Tanen showcased his skills - and his sense of humor - during a taping last week in a Manhattan studio of Cold Spring Harbor's first-round match against St. Anthony's of South Huntington. "The Challenge" airs on MSG Varsity, which, like Newsday, is owned by Cablevision.
Host Jared Cotter posed a question in the common foreign expression category: What Italian expression translates "to the tooth"?
"Al dente," Tanen slowly enunciated, to the delight of schoolmates in the audience who came to cheer for him and teammates Sonia Subudhi, Liam Cronin and Sean O'Neill.
When he fired off answers to four physics questions about wave properties, Tanen asked Cotter to "keep going" with the questions.

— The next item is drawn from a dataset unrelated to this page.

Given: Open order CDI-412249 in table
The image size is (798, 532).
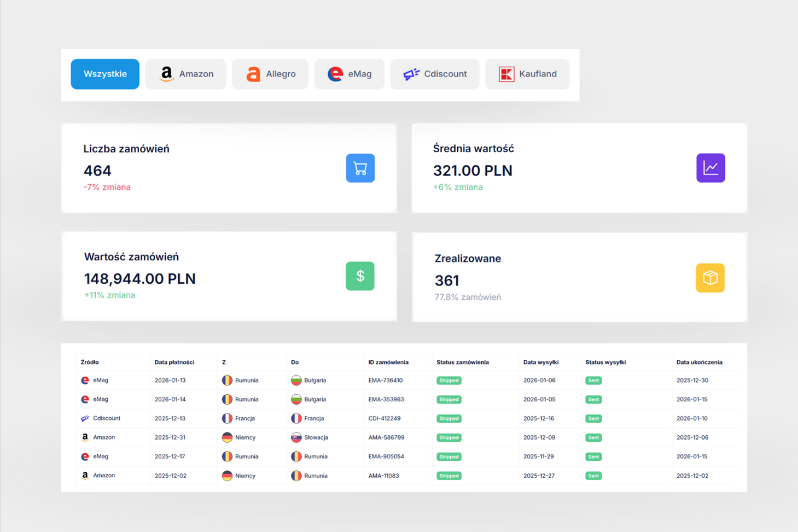Looking at the screenshot, I should [384, 418].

"I'm very excited," said his mother, Susan Tanen, before the taping. "This is really a niche for him. He has an amazing memory and this is a perfect venue for him. He loves to read everything. He reads the dictionary, encyclopedia, science books, mysteries, trivia, magazines, and remembers everything."
Team coach Jaak Raudsepp, 54, a science teacher, said, "Kevin is a positive contributor. . . . He fits in with the team, and the other team members are like his protectors."
Tanen's teammates, Raudsepp said, have learned "you don't have to be 100 percent mainstream to be successful."
Tanen has been a voracious reader since age 3 - his mother said that at first she thought he was just looking at books before realizing he actually was reading - and has competed in spelling and geography bees.
"I'm not the most interesting one in the spectrum of people with autism," he said, relating the story of an autistic person who learned an Icelandic language in a week.
He wants to be an engineer and is researching whether there is a link between premature birth and autism: He was a preemie. He has a twin brother who does not have Asperger's.
"I just want him to be happy, independent and have people around him who love and care about him," Susan Tanen said.